Karen Hough: MANY people use that silly rule. I’ve also heard that you should picture the audience in silly costumes. They think it will relax them and make them less nervous. It does just the opposite! It actually makes you giggle, get distracted and leaches away energy. Your audience is the reason you are there, so the best thing you can do is respect them. Just take in your audience! Pay attention, see if they are interested, ask them a question – engage! Presentations today are not about speaking and never interacting. It’s about the conversation, just like social media.
SmallBizLady: What’s one of the most powerful ideas you share in the book?
Karen Hough: Purpose. People forget to have a singular, powerful reason for presenting. NEVER stand up just to inform! It’s boring and gives you an out to do nothing. You need to be there for a purpose. You want your audience to walk out and vote for the first time. You want them to buy your product. You want them to be angry enough picket Town Hall. Powerful politicians, ministers, and change agents all have a clear purpose walking into a presentation. This also applies to small meetings.
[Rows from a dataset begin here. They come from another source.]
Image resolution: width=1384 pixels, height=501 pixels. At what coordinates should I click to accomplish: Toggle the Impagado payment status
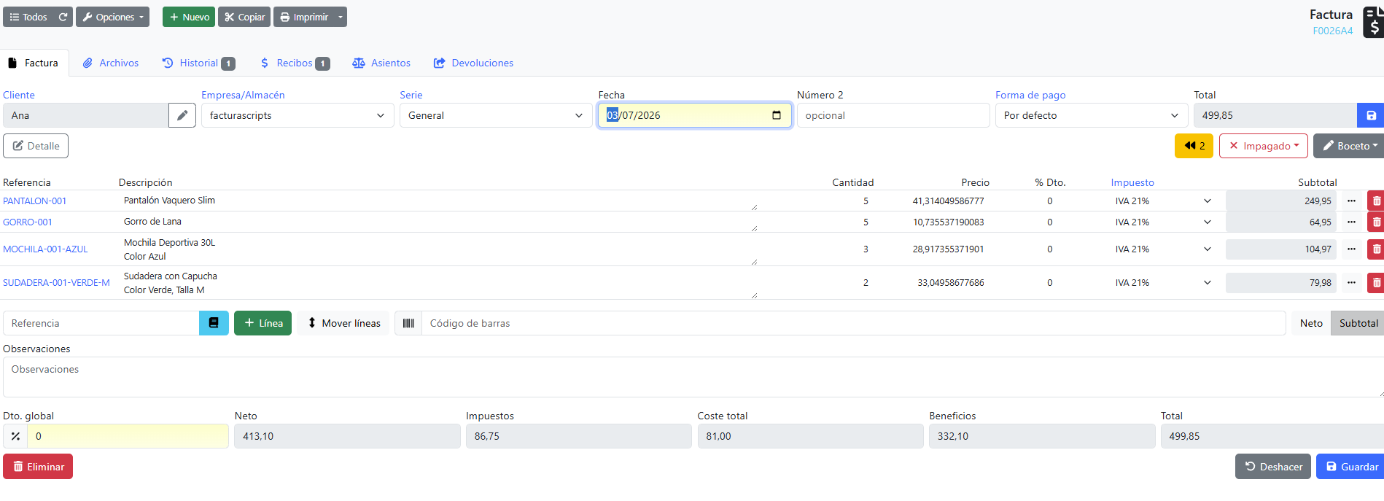(1264, 146)
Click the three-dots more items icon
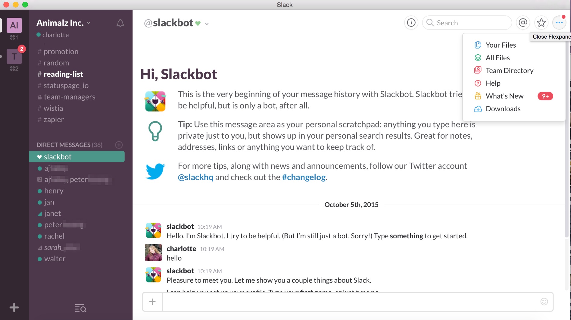This screenshot has width=571, height=320. pos(559,23)
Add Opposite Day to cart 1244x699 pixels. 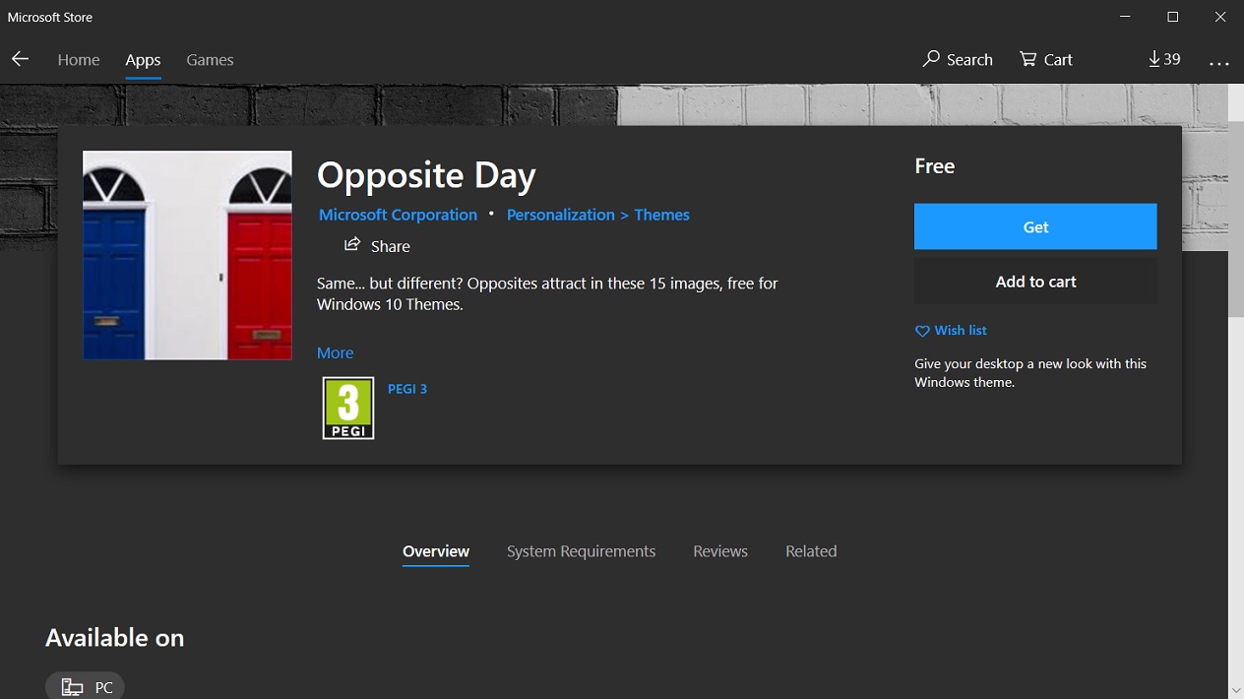point(1035,282)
Define why you are there!
SmallBizLady: What’s an easy tip you can teach us right now to make us better presenters?
Karen Hough: There’s a concept I teach called “bookends.” If there is anything you practice, script, perfect – it’s your opening and closing. People remember the first and last thing they hear – make it powerful, engaging and memorable.
SmallBizLady: I understand that this works for big presentations, or when you’re standing in front of a committee? What about one-on-one meetings that are so critical to entrepreneurs? Or small sit down group meetings?
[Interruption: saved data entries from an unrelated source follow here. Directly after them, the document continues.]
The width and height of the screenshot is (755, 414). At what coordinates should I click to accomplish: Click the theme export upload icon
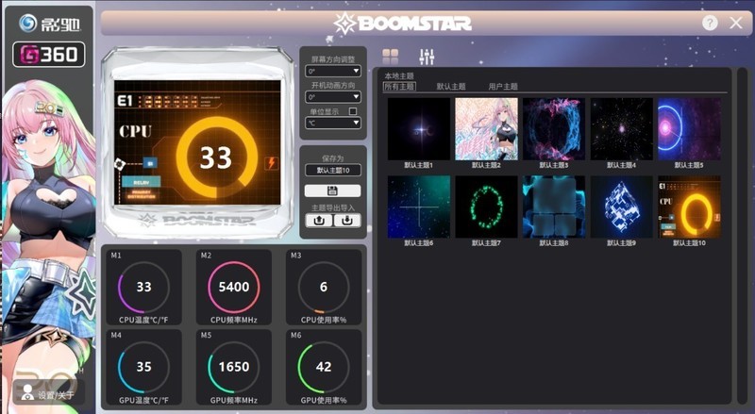[x=319, y=220]
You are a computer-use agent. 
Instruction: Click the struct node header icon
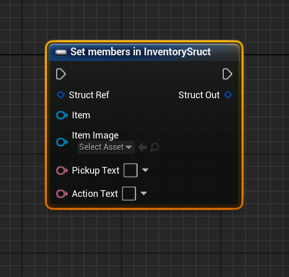(x=61, y=53)
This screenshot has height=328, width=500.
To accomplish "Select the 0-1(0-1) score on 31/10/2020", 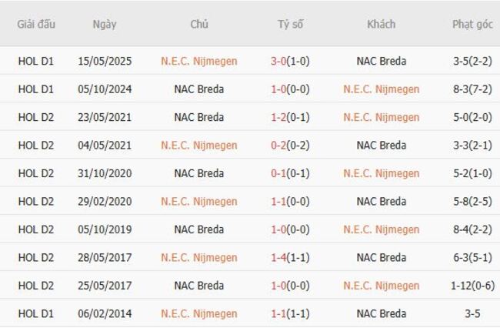I will pos(291,173).
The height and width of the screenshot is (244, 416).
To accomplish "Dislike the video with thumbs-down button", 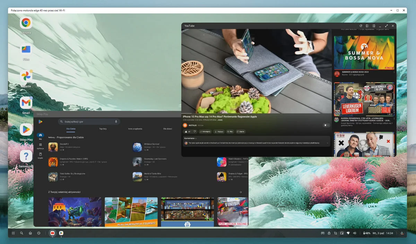I will click(x=194, y=132).
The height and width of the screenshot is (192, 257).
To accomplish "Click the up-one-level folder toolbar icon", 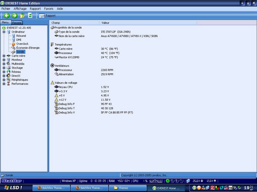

Karen Hough: All of the concepts in the book apply to meetings as well – you just vary your tone. Formal presentations are like acting for the stage – larger and more energetic. Meetings are like acting for film – it’s quieter, smaller and sometimes more intense. Think how much more successful your meetings would be if you walked in with a burning purpose, you had a great opening comment and left them with a provocative thought at the end.
SmallBizLady: How can this knowledge help an entrepreneur brand themselves?
Karen Hough: You’ve got to have a clear, effective elevator pitch and ability to engage a group. You’ve got to think about your different audiences and be selling all the time.
SmallBizLady: So how does improvisation apply to presentations?
Karen Hough: Improvisers understand that anything can change anytime. We know that we may mess up, the technology may fail, or in a good way, we may get an unexpected laugh or round of applause. Staying flexible and rolling with whatever happens are keys to being a great, authentic presenter. There’s an easy trick I teach in the book. Follow three steps whenever anything goes wrong – Acknowledge it, Deal with it, Move on. You have to let the audience know that you know something has happened or changed. Then you have control! You can do whatever is required to keep the event on track. Then move on – no need to keep referring back to a problem that’s over with.
SmallBizLady: What else do you have that could support our entrepreneurial community?
Karen Hough: In addition to these great videos and the book, our website has so many great products to support entrepreneurs! We have proven products like the Yes! Deck, a handy deck of 29 cards packed with ideas on everything from running a killer conference call to crafting a perfect elevator pitch.
SmallBizLady: Tell me about one of your biggest mistakes in your journey as an entrepreneur.
Karen Hough: In improvisation, we call that “Oops…to Eureka!” You use the mistakes to move you forward. Initially, I didn’t do enough competitive analysis – as you outline in your book, it’s critical to understand where you stand against your competition. I was vastly underpricing myself for the first couple of years. That stunted my company’s growth and didn’t allow me to reinvest in research. Once I did real, deep competitive analysis, I knew that I was offering something of great value, and companies would pay for it.